Once Junior Librarian has been opened there are two different interfaces, either Junior Classic or Beach Scene. The latter is my favourite and is far more engaging for children. The interface you choose then lets you open up a number of interactive features. A first port of call for children is ‘New Book In The Library’, which links to all the latest titles you have in stock. Click on a book and this will bring up further details, including – in some cases – an author video, so children get to see and hear from the creator of the story. (This might cut down the cost of author visits for book week.) There is a ‘Who Next?’ feature that recommends other books that children might like to read, and Junior Librarian also links to ITV’s excellent Signed Story site, which is perfect for developing literacy in deaf children.
There is the option to read reviews written by other pupils so children can see what their friends have written about a particular book before adding their own comments and views. I love this feature because it really engages children with a book and encourages them to become writers and leave their own literary footprint on the school system.
If you are wondering how you might access all these features beyond the school gates then remember – this is an online facility, so you can visit your library at any time using an internet connected PC. There is also an app for phones and tablets, so there are plenty of opportunities for visiting and engaging with the school library. Children can click through to their homepage and customise it to their taste, and this extends to multilingual support for pupils whose first language is not English.
One of the best features is the ‘Enquiry’ section. Here pupils can search for what they are interested in according to pictures, names, and titles. They can also make use of an advanced search option. If children are undecided on what to read, they can click on a wheel and this will generate some different choices from a range of subjects.
Junior Librarian integrates with Accelerated Reader from Renaissance Learning, which means certain titles can be accessed that link to levelled quizzes.
So, with Junior Librarian you get to create an engaging online library for everyone in your school with bags of pupil appeal. Your books won’t get ‘lost’ because you will know exactly who has what. You can track reading progress and trends simply (e.g. discover books most commonly read by boys and girls), link the library to your school VLE, set up an asset register, embed ICT and literacy, and get parents involved. The user guide is brilliant and would answer any of your questions. What’s not to like?
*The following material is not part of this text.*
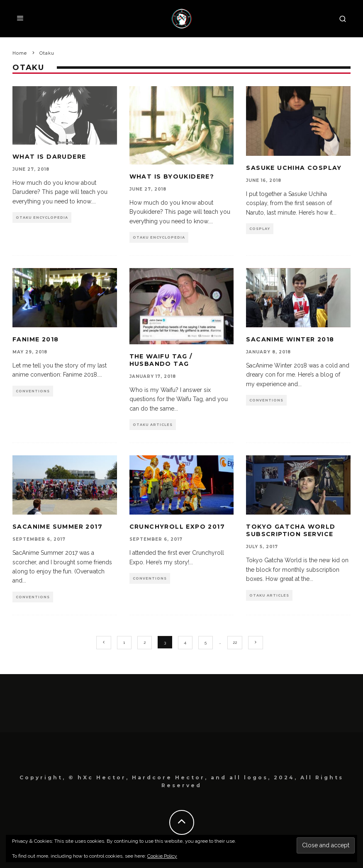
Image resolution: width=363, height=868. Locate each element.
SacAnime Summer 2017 (57, 527)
Obviously funding, staffing and accommodation are critical success factors, but if you can overcome these considerations and you think a change is long overdue, Junior Librarian would make a great choice. Fifty per cent of primary schools in the UK are already using the service, so this tells you it can’t be half bad. Junior Librarian is a brilliant piece of self-service technology and offers children a truly unique experience of the library, even when the school is closed.